Lisa Cooper is founder and director of Elisa Contemporary Art, and also a curator and art consultant. As part of her mission she is dedicated “to promoting the appreciation and collection of art as a way to enrich and heal our lives, our communities, and the world.” A portion of every gallery sale is donated to charities “helping underserved children heal through art.” Her gallery represents both emerging and established contemporary artists from around the world. (Read more about her below the article.) Lisa has served a a juror for Manhattan Arts International and I am honored to present her article about “Upcycle”, a current exhibition of art that transforms discarded objects into visual forms and sends a positive message. ~ Renée Phillips
“Upcycle” celebrates Artwork created from plastic bottles to metal tools, nails and commercial signage to magazines and junk mail which are reimagined into works of contemporary art and sculpture. The exhibition is being held at The Design Studio, 2393 Main Street in Bridgehampton, NY.
The featured artists include: Joseph Dermody, interdisciplinary artist; Carole Eisner, metal sculptor; Aurora Robson, mixed media artist; Adriana Rostovsky, mixed media artist; and Cheryl Wassenaar, hybrid artist. Each artist transforms elements discarded by others into new creative visions.

Sculptor Carole Eisner has worked with scrap and recycled metal for 40 years creating elegant, abstract forms welded in steel. According to Carole, she “works with the debris of our civilization,” reclaiming and reassembling disregarded fragments of buildings and bridges into art. The exhibit features three of her sculptures: Hot Dog, Mosquito and Bloom. In 2013, Carole was the recipient of the prestigious Syracuse University George Arents Alumni award for art.
Mixed media artist, Aurora Robson creates art from discarded materials, excess packaging and junk mail and often products collected from the waste stream. Aurora first started to work with plastics when she was in her studio, she noticed the out of the corner of her eye the way the light was reflecting from the garbage in the street below. The garbage was primarily comprised of plastic bottles. She noticed the shapes of the bottles were close to the diaphanous shapes within the painting she was creating and that maybe it would be more interesting to create her works from these nightmarish, polluting materials. That was the beginning of her transformative work intercepting the waste stream.
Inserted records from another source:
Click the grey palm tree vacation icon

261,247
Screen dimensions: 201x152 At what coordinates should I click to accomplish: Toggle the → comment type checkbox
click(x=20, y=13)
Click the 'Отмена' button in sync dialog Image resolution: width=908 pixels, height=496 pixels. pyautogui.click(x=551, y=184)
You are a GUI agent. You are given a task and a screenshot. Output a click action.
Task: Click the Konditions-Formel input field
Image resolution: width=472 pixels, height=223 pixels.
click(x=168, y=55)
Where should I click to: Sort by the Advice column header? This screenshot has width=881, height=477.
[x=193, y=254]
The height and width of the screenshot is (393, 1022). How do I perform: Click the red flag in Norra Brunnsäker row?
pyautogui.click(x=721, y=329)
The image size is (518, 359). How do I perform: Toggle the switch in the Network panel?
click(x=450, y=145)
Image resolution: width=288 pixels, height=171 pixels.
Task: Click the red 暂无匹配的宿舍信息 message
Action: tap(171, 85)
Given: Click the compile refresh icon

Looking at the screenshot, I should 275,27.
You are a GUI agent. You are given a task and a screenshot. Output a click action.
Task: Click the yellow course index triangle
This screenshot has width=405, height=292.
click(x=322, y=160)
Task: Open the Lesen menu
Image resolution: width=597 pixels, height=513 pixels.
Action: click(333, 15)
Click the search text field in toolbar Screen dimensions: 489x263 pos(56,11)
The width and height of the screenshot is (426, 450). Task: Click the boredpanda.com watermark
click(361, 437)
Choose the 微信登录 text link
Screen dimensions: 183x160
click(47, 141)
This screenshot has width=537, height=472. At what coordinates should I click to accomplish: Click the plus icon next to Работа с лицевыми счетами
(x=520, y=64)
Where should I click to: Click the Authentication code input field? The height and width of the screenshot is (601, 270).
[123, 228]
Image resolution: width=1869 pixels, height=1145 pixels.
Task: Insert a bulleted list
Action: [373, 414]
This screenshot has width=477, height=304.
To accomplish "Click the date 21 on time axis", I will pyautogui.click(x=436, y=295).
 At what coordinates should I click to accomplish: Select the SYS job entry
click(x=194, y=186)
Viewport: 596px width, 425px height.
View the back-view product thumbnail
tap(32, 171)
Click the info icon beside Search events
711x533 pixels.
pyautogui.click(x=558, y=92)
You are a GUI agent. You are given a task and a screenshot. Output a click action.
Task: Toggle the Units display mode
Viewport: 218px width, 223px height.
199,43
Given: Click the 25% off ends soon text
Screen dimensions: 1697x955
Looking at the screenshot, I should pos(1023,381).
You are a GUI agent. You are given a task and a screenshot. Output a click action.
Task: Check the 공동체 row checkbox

Today, her work has been exhibited internationally in museums, galleries and public spaces including the McColl Center for Visual Art (NC), Southampton Art Center (NY), The John and Marble Ringling Museum of Art (FL), and Philadelphia Zoo (PA).

Born in Uruguay, Adriana Rostovsky was originally trained as an architect. Her art is informed and driven by a European history of conservation. This childhood penchant for collecting “unusable items” evolved into an adult passion for treasuring day to day objects and giving them new life in the form of combined media in relief. Today her artwork is created from magazines, papers and other discarded materials.
St. Louis artist, Cheryl Wassenaar is a visual artist who explores the function of text in a hybrid practice of painting, sculpture, and design. She works primarily with found and fabricated commercial signage, repurposing the discarded wood into visual metaphors of communication that borrow from the language of modernist painting, contemporary advertising, and technology.
Interdisciplinary artist, Joseph Dermody identifies himself as a Dimensional Expressionist. His love for music, painting, sculpture and structural design have been synergistically cultivated from early childhood and continues to influence his work across disciplines. We are featuring two dimensional pieces, inspired by Yoga, and created with strips of plastic melamine.